If there is a place which clearly show how the fight against nuclear caused damaged is Germany: ~700 b€ between investments and subsidies to renewables, has very high emissions in the energy sector, while being dependent on Russian gas (costed ~1500 b€ in the last years) and France export of nuclear energy, high and unstable energy prices, that contributed to an industrial crisis that made France more attractive (where electricity is cheap and stable), while still failing at reaching climate targets.
The alternative would have been to keep the existing reactors open, build new ones, for a grand total of ~36 b€.
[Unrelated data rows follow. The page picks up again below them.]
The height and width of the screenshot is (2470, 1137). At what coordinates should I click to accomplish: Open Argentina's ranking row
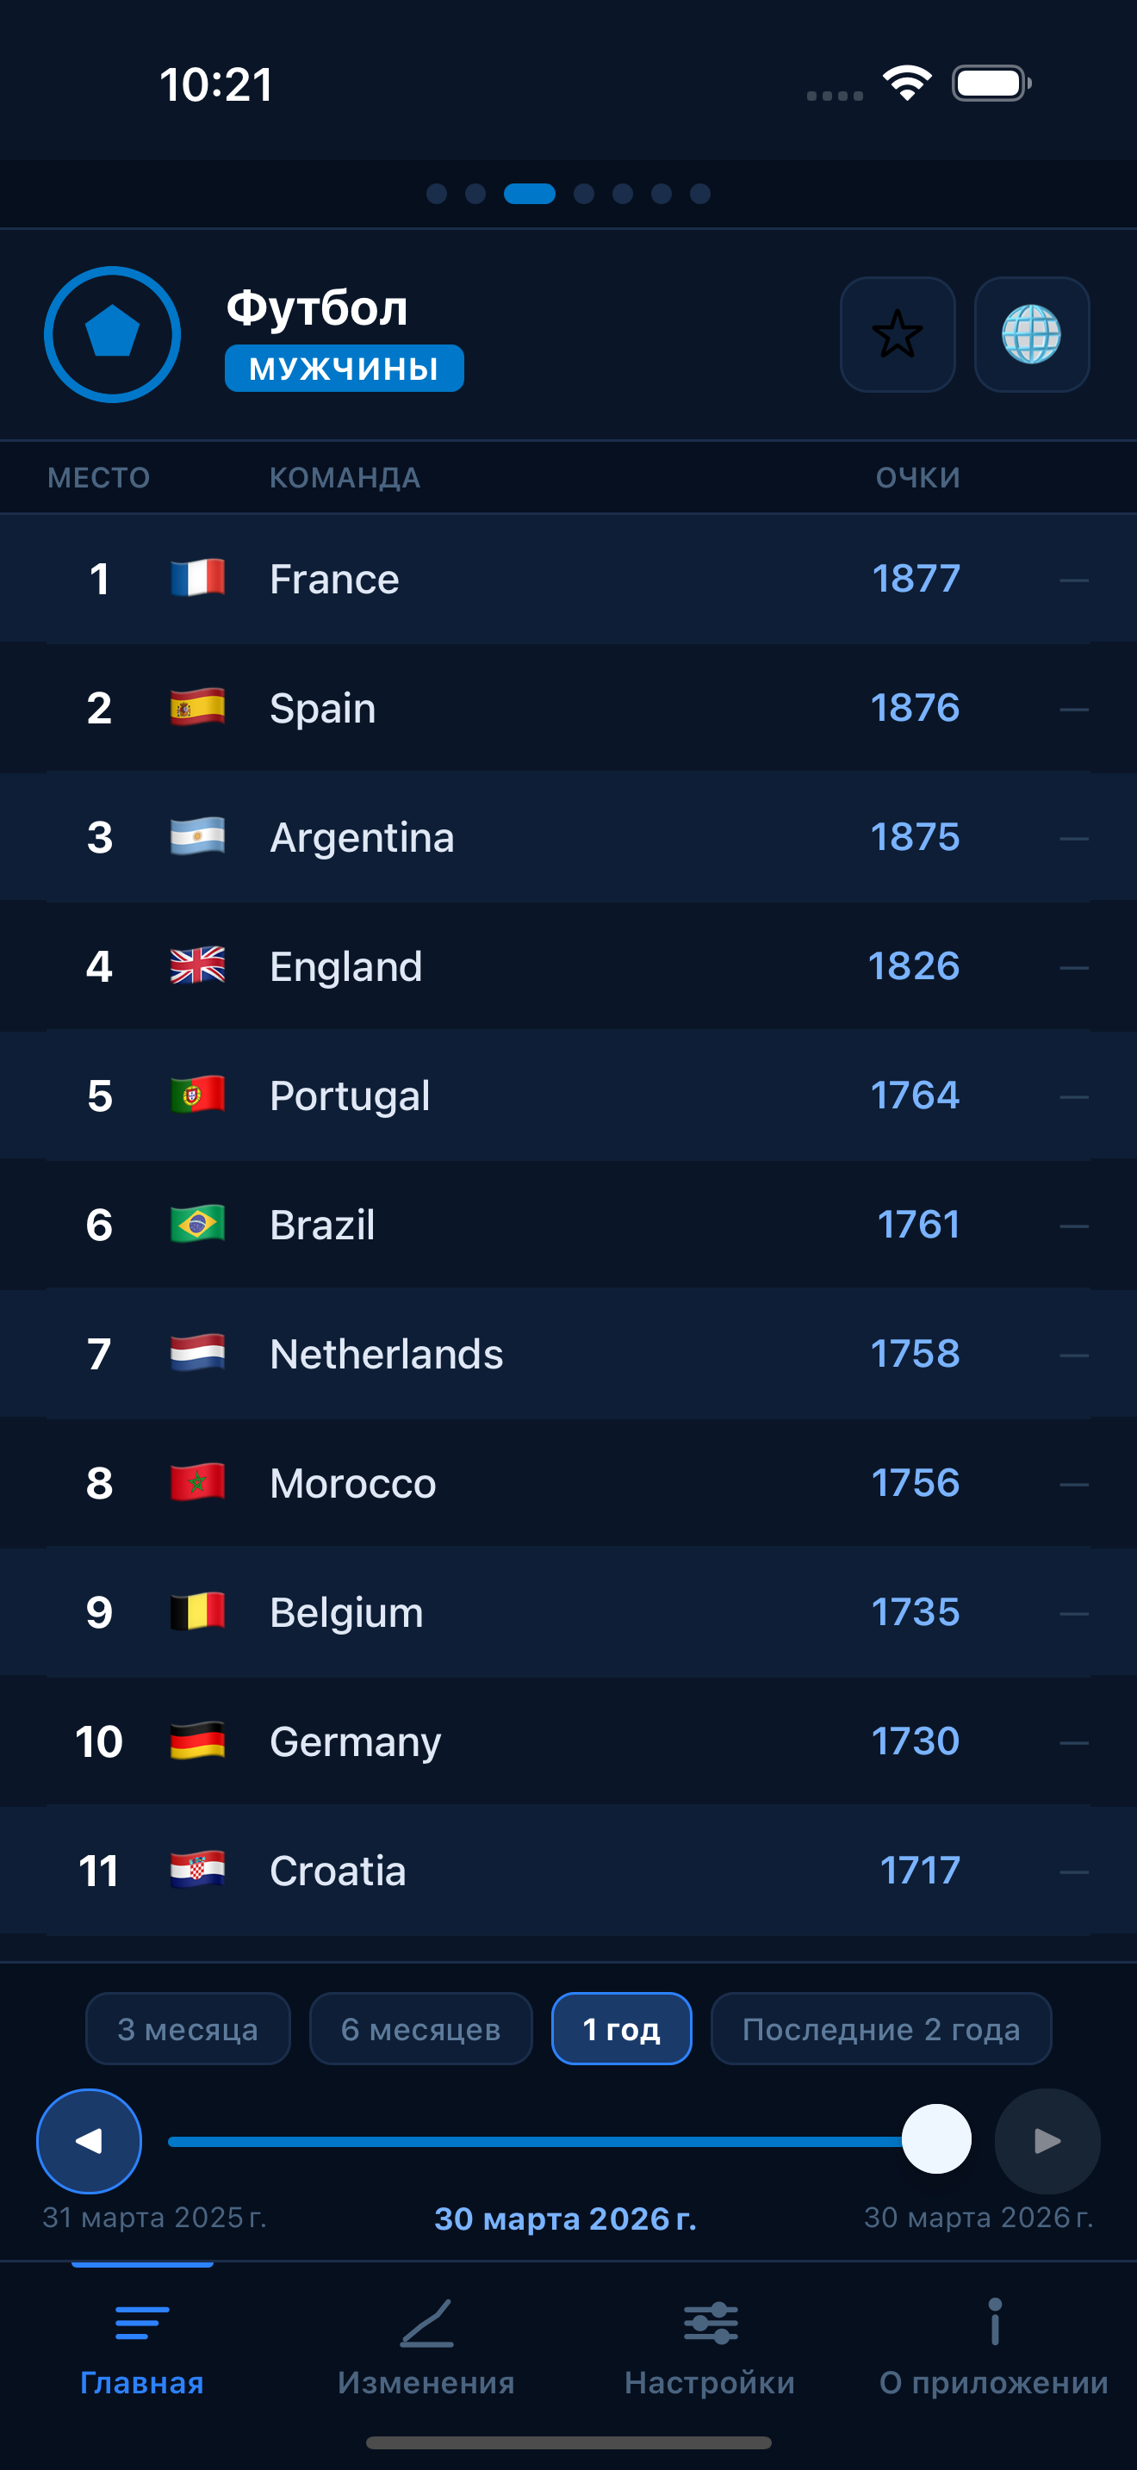569,836
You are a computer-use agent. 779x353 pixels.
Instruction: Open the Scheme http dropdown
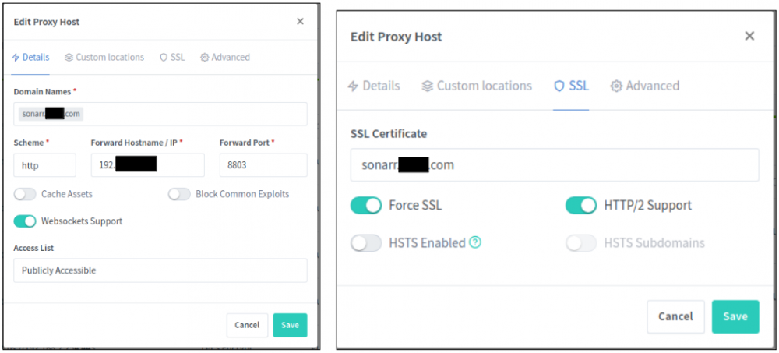[x=44, y=165]
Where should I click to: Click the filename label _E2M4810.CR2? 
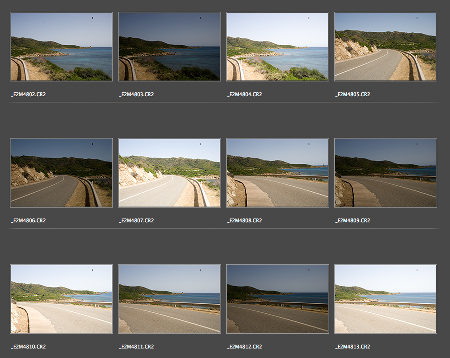point(28,347)
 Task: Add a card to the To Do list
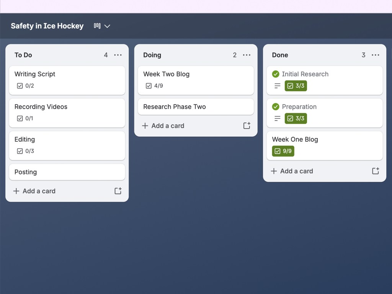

Source: doi.org/10.1080/14786451.2024.2355642
The belief that renewables+batteries alone are the only solution (even in hard to abate sectors) is not supported by real world data, nor by simulations. IPCC scenarios clearly shows that there is the need of a nuclear+renewable mix to meet the climate targets. The report from JRC recommends the same.
Historically, German citizens have chosen to be reliant on fossil fuels and highly subsidized electricity to not use nuclear energy. I just hope that at Germany will stop blocking nuclear at the EU level if other countries have different opinions on that and rather prefer not to follow the demise of the German energy policy.